▶ **What to do**: Provide an exact reproduction of every entry.

====== Information given ======

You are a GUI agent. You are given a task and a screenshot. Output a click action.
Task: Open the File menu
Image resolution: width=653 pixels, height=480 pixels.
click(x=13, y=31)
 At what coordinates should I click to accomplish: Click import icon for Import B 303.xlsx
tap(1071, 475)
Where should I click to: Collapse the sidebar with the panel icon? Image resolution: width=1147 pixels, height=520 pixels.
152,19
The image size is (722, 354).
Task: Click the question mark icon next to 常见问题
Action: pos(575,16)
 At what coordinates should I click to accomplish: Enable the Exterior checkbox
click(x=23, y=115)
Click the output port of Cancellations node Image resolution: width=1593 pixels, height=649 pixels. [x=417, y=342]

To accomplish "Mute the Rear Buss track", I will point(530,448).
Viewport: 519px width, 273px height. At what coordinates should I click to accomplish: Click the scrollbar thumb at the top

======

▶ **Task solution**:
You are a GUI agent. You are given a task and a screenshot. Output a click action.
Task: Open the File menu
Image resolution: width=653 pixels, height=480 pixels.
click(x=13, y=31)
 At what coordinates should I click to accomplish: Click import icon for Import B 303.xlsx
tap(1071, 475)
Where should I click to: Collapse the sidebar with the panel icon? Image resolution: width=1147 pixels, height=520 pixels.
152,19
The image size is (722, 354).
Task: Click the question mark icon next to 常见问题
Action: pos(575,16)
 At what coordinates should I click to accomplish: Enable the Exterior checkbox
click(x=23, y=115)
Click the output port of Cancellations node Image resolution: width=1593 pixels, height=649 pixels. [x=417, y=342]

To accomplish "Mute the Rear Buss track", I will point(530,448).
Viewport: 519px width, 273px height. At what coordinates should I click to accomplish: Click the scrollbar thumb at the top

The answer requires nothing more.